Part II. Group Discussion Section

Topic: Terrors of the Deep: What It Looks Like When Pressure Sores Develop

We will now replicate the stages of pressure ulcers. Remember that pressure is the root of all the following evil:

1. Deep Tissue Injury: Apple

Description: The blackened/bruised areas of an apple replicate Deep Tissue Injury ulcers. Have the participants close their eyes and then see if they can locate the bruise by feeling the apple. This will simulate how a “mushy” area feels and promote the need to feel over the bony prominence, especially in dark skin tones. It also shows how the bruise is indicating there is damage underneath and that it is not just superficial to the skin of the apple.

DEEP TISSUE INJURY:

Purple or maroon localized area of discolored intact skin or blood-filled blister due to damage of underlying soft tissue from pressure and/or shear. The area may be preceded by tissue that is painful, firm, mushy, boggy, warmer or cooler as compared to adjacent tissue.

Further Description: Deep tissue injury may be difficult to detect in individuals with dark skin tones. Evolution may include a thin blister over a dark wound bed. The wound may further evolve and become covered by thin eschar. Evolution may be rapid exposing additional layers of tissue even with optimal treatment.

STAGE I:

Intact skin with non-blanchable redness of a localized area usually over a bony prominence. Darkly pigmented skin may not have visible blanching; its color may differ from the surrounding area.

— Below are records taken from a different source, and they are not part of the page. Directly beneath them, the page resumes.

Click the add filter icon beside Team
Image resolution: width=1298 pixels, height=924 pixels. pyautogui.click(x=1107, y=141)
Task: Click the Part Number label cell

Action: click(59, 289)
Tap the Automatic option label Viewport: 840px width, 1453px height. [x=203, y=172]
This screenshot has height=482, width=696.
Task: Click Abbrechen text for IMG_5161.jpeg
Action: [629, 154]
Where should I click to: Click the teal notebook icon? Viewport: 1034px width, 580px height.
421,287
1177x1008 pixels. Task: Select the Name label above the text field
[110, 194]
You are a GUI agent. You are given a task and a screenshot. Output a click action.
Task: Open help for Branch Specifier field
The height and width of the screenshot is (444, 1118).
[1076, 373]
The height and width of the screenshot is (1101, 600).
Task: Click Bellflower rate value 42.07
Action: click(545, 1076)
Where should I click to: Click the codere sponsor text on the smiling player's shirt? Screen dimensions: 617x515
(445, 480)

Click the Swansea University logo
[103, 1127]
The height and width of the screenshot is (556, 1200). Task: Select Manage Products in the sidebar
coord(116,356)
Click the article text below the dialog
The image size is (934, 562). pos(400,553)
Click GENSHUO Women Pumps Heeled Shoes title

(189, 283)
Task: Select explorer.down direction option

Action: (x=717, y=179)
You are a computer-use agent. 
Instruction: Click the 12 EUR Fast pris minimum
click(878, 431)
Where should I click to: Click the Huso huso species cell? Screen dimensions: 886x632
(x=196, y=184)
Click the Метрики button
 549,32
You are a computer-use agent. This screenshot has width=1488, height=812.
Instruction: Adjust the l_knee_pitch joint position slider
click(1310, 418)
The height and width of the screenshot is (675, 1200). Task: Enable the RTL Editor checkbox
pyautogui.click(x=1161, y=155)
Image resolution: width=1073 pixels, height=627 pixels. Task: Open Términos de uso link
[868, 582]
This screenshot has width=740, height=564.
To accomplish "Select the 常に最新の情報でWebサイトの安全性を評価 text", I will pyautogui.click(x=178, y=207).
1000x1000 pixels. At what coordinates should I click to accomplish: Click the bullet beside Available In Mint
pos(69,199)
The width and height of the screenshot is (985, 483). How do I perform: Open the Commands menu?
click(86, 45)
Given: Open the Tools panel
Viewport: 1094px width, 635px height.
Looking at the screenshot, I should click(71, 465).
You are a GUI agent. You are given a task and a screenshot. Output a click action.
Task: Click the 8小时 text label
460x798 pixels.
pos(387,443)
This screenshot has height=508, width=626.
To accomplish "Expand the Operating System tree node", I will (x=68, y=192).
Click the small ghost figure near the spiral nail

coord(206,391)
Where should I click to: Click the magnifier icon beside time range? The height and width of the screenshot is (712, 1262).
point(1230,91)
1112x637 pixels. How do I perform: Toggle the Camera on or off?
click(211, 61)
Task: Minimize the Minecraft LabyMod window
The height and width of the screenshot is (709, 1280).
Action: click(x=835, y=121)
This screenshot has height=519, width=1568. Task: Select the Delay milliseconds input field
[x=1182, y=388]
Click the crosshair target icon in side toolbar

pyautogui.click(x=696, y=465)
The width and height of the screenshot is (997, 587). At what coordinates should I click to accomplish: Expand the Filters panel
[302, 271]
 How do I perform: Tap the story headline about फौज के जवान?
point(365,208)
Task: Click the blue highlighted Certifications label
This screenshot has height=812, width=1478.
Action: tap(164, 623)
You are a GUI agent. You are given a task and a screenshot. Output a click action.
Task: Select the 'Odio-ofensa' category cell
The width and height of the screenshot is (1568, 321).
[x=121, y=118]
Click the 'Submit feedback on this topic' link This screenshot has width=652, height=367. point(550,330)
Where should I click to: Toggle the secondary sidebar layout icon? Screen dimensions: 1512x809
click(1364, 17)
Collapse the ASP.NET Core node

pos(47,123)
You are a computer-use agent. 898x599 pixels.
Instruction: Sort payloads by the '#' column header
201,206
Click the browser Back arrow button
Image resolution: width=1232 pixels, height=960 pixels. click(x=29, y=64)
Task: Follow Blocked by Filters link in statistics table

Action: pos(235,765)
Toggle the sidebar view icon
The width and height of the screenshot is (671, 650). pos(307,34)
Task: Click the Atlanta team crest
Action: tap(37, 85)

Further Description: The area may be painful, firm, soft, warmer or cooler as compared to adjacent tissue. Stage I may be difficult to detect in individuals with dark skin tones. May indicate “at risk” persons (a heralding sign of risk).

2. Stage II: Orange

Description: To simulate a Stage II ulcer, use a potato peeler to slightly shave rind but not break through to the actual fruit of the orange.

STAGE II:

Partial thickness loss of dermis presenting as a shallow open ulcer with a red pink wound bed, without slough. May also present as an intact or open/ruptured serum-filled blister.